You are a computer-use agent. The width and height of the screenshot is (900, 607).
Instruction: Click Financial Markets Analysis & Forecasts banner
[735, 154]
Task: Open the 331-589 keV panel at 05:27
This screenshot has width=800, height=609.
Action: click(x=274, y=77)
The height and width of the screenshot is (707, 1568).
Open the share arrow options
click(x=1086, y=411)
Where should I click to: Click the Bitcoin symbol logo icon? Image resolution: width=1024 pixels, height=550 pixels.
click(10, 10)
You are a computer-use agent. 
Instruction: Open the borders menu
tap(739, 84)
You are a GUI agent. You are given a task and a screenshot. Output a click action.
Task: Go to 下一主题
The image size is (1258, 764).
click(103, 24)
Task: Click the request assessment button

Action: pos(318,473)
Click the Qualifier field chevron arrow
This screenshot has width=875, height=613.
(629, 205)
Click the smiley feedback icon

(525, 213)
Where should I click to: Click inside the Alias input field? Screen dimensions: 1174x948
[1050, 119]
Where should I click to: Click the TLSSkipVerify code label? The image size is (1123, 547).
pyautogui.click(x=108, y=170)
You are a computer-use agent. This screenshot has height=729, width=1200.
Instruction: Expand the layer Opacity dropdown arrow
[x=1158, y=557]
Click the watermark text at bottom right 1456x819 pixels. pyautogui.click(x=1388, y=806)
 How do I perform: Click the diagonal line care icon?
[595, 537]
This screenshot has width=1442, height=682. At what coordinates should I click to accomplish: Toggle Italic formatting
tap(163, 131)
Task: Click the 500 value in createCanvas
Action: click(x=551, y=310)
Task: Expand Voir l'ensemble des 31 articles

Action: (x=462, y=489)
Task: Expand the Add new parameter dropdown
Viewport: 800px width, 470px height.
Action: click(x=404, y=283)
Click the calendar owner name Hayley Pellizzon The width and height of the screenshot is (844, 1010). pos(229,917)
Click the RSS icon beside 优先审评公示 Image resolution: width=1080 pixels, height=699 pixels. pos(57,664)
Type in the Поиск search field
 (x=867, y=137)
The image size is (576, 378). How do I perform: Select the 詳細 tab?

= ASSIGNMENT =
Reproduce the listing above word for word.

= RESULT OF THIS TASK =
You are a computer-use agent. The width and height of the screenshot is (900, 607).
Instruction: Click Financial Markets Analysis & Forecasts banner
[735, 154]
Task: Open the 331-589 keV panel at 05:27
This screenshot has width=800, height=609.
Action: click(x=274, y=77)
The height and width of the screenshot is (707, 1568).
Open the share arrow options
click(x=1086, y=411)
Where should I click to: Click the Bitcoin symbol logo icon? Image resolution: width=1024 pixels, height=550 pixels.
click(10, 10)
You are a computer-use agent. 
Instruction: Open the borders menu
tap(739, 84)
You are a GUI agent. You are given a task and a screenshot. Output a click action.
Task: Go to 下一主题
The image size is (1258, 764).
click(103, 24)
Task: Click the request assessment button

Action: pos(318,473)
Click the Qualifier field chevron arrow
This screenshot has width=875, height=613.
(629, 205)
Click the smiley feedback icon

(525, 213)
Where should I click to: Click inside the Alias input field? Screen dimensions: 1174x948
[1050, 119]
Where should I click to: Click the TLSSkipVerify code label? The image size is (1123, 547).
pyautogui.click(x=108, y=170)
You are a computer-use agent. This screenshot has height=729, width=1200.
Instruction: Expand the layer Opacity dropdown arrow
[x=1158, y=557]
Click the watermark text at bottom right 1456x819 pixels. pyautogui.click(x=1388, y=806)
 How do I perform: Click the diagonal line care icon?
[595, 537]
This screenshot has width=1442, height=682. At what coordinates should I click to accomplish: Toggle Italic formatting
tap(163, 131)
Task: Click the 500 value in createCanvas
Action: click(x=551, y=310)
Task: Expand Voir l'ensemble des 31 articles

Action: (x=462, y=489)
Task: Expand the Add new parameter dropdown
Viewport: 800px width, 470px height.
Action: click(x=404, y=283)
Click the calendar owner name Hayley Pellizzon The width and height of the screenshot is (844, 1010). pos(229,917)
Click the RSS icon beside 优先审评公示 Image resolution: width=1080 pixels, height=699 pixels. pos(57,664)
Type in the Поиск search field
 (x=867, y=137)
The image size is (576, 378). How do I perform: Select the 詳細 tab?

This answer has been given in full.